Dataset entries:
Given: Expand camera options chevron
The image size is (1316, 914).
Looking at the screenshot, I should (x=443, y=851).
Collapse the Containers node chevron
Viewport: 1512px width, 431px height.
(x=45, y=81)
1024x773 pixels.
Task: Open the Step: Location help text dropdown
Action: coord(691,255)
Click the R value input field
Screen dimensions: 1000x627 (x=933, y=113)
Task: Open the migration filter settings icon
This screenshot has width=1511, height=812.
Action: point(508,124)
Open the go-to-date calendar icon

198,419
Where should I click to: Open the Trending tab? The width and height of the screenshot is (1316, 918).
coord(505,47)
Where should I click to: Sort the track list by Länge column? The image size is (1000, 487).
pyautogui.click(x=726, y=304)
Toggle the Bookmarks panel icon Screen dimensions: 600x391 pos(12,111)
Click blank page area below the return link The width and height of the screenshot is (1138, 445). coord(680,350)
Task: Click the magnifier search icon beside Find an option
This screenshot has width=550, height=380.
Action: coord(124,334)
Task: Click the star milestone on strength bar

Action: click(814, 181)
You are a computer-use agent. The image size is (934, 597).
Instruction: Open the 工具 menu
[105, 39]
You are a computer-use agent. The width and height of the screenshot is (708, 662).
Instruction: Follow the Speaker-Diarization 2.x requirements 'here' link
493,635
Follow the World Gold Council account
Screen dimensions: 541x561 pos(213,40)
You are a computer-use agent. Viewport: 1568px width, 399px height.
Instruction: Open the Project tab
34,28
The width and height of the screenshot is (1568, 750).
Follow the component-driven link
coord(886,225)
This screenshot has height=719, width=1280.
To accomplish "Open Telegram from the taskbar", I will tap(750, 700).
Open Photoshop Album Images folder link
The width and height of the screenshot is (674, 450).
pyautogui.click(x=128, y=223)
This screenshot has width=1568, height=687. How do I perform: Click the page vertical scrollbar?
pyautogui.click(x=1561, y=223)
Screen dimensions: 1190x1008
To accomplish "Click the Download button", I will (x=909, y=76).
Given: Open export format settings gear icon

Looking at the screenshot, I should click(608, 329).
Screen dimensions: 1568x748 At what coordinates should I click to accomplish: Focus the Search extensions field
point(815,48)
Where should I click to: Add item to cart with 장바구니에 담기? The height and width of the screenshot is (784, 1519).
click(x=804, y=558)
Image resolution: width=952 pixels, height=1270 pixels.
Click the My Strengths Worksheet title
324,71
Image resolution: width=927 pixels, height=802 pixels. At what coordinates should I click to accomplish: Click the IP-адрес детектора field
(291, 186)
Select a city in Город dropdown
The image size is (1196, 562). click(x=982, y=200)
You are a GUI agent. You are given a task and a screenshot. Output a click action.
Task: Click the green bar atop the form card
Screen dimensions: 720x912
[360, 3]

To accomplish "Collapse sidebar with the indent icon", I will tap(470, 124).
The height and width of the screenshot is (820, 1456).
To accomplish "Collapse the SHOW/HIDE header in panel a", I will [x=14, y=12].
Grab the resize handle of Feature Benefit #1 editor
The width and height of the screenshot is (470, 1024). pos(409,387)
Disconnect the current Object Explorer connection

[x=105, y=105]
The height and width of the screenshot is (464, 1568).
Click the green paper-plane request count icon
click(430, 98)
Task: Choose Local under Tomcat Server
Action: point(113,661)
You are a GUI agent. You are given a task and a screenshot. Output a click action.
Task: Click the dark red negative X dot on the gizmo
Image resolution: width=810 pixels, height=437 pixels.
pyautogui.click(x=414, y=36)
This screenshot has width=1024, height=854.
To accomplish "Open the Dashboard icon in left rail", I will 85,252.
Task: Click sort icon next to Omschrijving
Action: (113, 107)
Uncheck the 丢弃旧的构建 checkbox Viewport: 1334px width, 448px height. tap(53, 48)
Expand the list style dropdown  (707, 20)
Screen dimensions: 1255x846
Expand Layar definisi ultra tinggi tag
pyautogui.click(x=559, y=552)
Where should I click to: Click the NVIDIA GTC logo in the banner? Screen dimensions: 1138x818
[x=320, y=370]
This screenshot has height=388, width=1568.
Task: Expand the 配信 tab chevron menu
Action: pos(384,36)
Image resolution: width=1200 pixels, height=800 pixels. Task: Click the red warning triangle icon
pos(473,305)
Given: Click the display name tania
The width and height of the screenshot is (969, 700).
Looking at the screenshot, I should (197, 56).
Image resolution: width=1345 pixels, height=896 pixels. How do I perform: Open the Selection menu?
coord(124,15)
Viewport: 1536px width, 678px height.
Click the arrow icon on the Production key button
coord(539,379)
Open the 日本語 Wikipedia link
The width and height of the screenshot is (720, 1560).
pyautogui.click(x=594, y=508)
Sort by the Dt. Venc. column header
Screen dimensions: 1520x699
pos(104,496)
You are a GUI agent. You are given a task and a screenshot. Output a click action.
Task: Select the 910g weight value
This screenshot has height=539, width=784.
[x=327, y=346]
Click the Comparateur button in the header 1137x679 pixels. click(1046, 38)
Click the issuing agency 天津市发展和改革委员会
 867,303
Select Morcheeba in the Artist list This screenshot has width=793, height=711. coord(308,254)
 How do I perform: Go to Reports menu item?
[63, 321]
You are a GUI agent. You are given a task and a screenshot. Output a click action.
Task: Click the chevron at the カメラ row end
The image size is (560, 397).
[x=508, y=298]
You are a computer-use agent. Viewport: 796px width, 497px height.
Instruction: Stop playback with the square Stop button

## Exercise brief
Every line in the data above has to be retyped exactly.

## Answer for the task
Given: Expand camera options chevron
The image size is (1316, 914).
Looking at the screenshot, I should (x=443, y=851).
Collapse the Containers node chevron
Viewport: 1512px width, 431px height.
(x=45, y=81)
1024x773 pixels.
Task: Open the Step: Location help text dropdown
Action: coord(691,255)
Click the R value input field
Screen dimensions: 1000x627 (x=933, y=113)
Task: Open the migration filter settings icon
This screenshot has width=1511, height=812.
Action: point(508,124)
Open the go-to-date calendar icon

198,419
Where should I click to: Open the Trending tab? The width and height of the screenshot is (1316, 918).
coord(505,47)
Where should I click to: Sort the track list by Länge column? The image size is (1000, 487).
pyautogui.click(x=726, y=304)
Toggle the Bookmarks panel icon Screen dimensions: 600x391 pos(12,111)
Click blank page area below the return link The width and height of the screenshot is (1138, 445). coord(680,350)
Task: Click the magnifier search icon beside Find an option
This screenshot has width=550, height=380.
Action: coord(124,334)
Task: Click the star milestone on strength bar

Action: click(814, 181)
You are a computer-use agent. The image size is (934, 597).
Instruction: Open the 工具 menu
[105, 39]
You are a computer-use agent. The width and height of the screenshot is (708, 662).
Instruction: Follow the Speaker-Diarization 2.x requirements 'here' link
493,635
Follow the World Gold Council account
Screen dimensions: 541x561 pos(213,40)
You are a computer-use agent. Viewport: 1568px width, 399px height.
Instruction: Open the Project tab
34,28
The width and height of the screenshot is (1568, 750).
Follow the component-driven link
coord(886,225)
This screenshot has height=719, width=1280.
To accomplish "Open Telegram from the taskbar", I will tap(750, 700).
Open Photoshop Album Images folder link
The width and height of the screenshot is (674, 450).
pyautogui.click(x=128, y=223)
This screenshot has width=1568, height=687. How do I perform: Click the page vertical scrollbar?
pyautogui.click(x=1561, y=223)
Screen dimensions: 1190x1008
To accomplish "Click the Download button", I will (x=909, y=76).
Given: Open export format settings gear icon

Looking at the screenshot, I should click(608, 329).
Screen dimensions: 1568x748 At what coordinates should I click to accomplish: Focus the Search extensions field
point(815,48)
Where should I click to: Add item to cart with 장바구니에 담기? The height and width of the screenshot is (784, 1519).
click(x=804, y=558)
Image resolution: width=952 pixels, height=1270 pixels.
Click the My Strengths Worksheet title
324,71
Image resolution: width=927 pixels, height=802 pixels. At what coordinates should I click to accomplish: Click the IP-адрес детектора field
(291, 186)
Select a city in Город dropdown
The image size is (1196, 562). click(x=982, y=200)
You are a GUI agent. You are given a task and a screenshot. Output a click action.
Task: Click the green bar atop the form card
Screen dimensions: 720x912
[360, 3]

To accomplish "Collapse sidebar with the indent icon", I will tap(470, 124).
The height and width of the screenshot is (820, 1456).
To accomplish "Collapse the SHOW/HIDE header in panel a", I will [x=14, y=12].
Grab the resize handle of Feature Benefit #1 editor
The width and height of the screenshot is (470, 1024). pos(409,387)
Disconnect the current Object Explorer connection

[x=105, y=105]
The height and width of the screenshot is (464, 1568).
Click the green paper-plane request count icon
click(430, 98)
Task: Choose Local under Tomcat Server
Action: point(113,661)
You are a GUI agent. You are given a task and a screenshot. Output a click action.
Task: Click the dark red negative X dot on the gizmo
Image resolution: width=810 pixels, height=437 pixels.
pyautogui.click(x=414, y=36)
This screenshot has width=1024, height=854.
To accomplish "Open the Dashboard icon in left rail", I will 85,252.
Task: Click sort icon next to Omschrijving
Action: (113, 107)
Uncheck the 丢弃旧的构建 checkbox Viewport: 1334px width, 448px height. tap(53, 48)
Expand the list style dropdown  (707, 20)
Screen dimensions: 1255x846
Expand Layar definisi ultra tinggi tag
pyautogui.click(x=559, y=552)
Where should I click to: Click the NVIDIA GTC logo in the banner? Screen dimensions: 1138x818
[x=320, y=370]
This screenshot has height=388, width=1568.
Task: Expand the 配信 tab chevron menu
Action: pos(384,36)
Image resolution: width=1200 pixels, height=800 pixels. Task: Click the red warning triangle icon
pos(473,305)
Given: Click the display name tania
The width and height of the screenshot is (969, 700).
Looking at the screenshot, I should (197, 56).
Image resolution: width=1345 pixels, height=896 pixels. How do I perform: Open the Selection menu?
coord(124,15)
Viewport: 1536px width, 678px height.
Click the arrow icon on the Production key button
coord(539,379)
Open the 日本語 Wikipedia link
The width and height of the screenshot is (720, 1560).
pyautogui.click(x=594, y=508)
Sort by the Dt. Venc. column header
Screen dimensions: 1520x699
pos(104,496)
You are a GUI agent. You are given a task and a screenshot. Output a click action.
Task: Select the 910g weight value
This screenshot has height=539, width=784.
[x=327, y=346]
Click the Comparateur button in the header 1137x679 pixels. click(1046, 38)
Click the issuing agency 天津市发展和改革委员会
 867,303
Select Morcheeba in the Artist list This screenshot has width=793, height=711. coord(308,254)
 How do I perform: Go to Reports menu item?
[63, 321]
You are a GUI agent. You are given a task and a screenshot. Output a click action.
Task: Click the chevron at the カメラ row end
The image size is (560, 397).
[x=508, y=298]
You are a computer-use agent. Viewport: 796px width, 497px height.
Instruction: Stop playback with the square Stop button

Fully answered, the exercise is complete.